The text is well written and easy to read. Experimental details are given, so that the reader is able to follow the procedures and would also be able to reproduce the experiments.

Conclusions are consistent in terms that characteristic peaks of each vitamin D analog are identified, what could be useful for other researchers active in this field. The unique approach revealed some incorrect assignments of NMR chemical shifts in the literature that was overseen before in cases where each vitamin D analog was synthesized separately.

Analytical data mentioned in the Materials and Methods section should be shifted in the Results and Discussion section.

The last sentence of the conclusion should be rewritten.

Author Response

(Reviewer 2)

The authors describe an interesting approach for a comparative NMR study where numerous vitamin D analogs (vitamins D2, D3, D4, D5, D6, and D7) are synthesized using same sources (i.e.phytosterols). The main question was accordingly addressed.

 

Although methods for synthesizing separate vitamin D analogs from phytosterols have already been done, the authors claim that methods for obtaining vitamin D analogs simultaneously have not been developed yet, what seems to be true.

 

However, by contrast to vitamin D2 and D3, vitamins D4, D5, D6, and D7 do not seem to play an important role for fortification purposes or other applications, and the authors have not mentioned why these analogs are of interest for them or for the reader.

 

The following sentences has been added.

Data drawn from a collection

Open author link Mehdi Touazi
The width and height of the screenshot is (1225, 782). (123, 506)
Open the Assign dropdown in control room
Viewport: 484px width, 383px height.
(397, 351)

## COMPLETE THE FOLLOWING
1 – Render into French the following sentence from the review passage: "The last sentence of the conclusion should be rewritten."
2 – Reproduce the portion of the review passage that begins at the words "Conclusions are consistent" and ends after the words "(Reviewer 2)".

## RESULTS OF THE EXERCISE
1 – La dernière phrase de la conclusion devrait être réécrite.

2 –
Conclusions are consistent in terms that characteristic peaks of each vitamin D analog are identified, what could be useful for other researchers active in this field. The unique approach revealed some incorrect assignments of NMR chemical shifts in the literature that was overseen before in cases where each vitamin D analog was synthesized separately.

Analytical data mentioned in the Materials and Methods section should be shifted in the Results and Discussion section.

The last sentence of the conclusion should be rewritten.

Author Response

(Reviewer 2)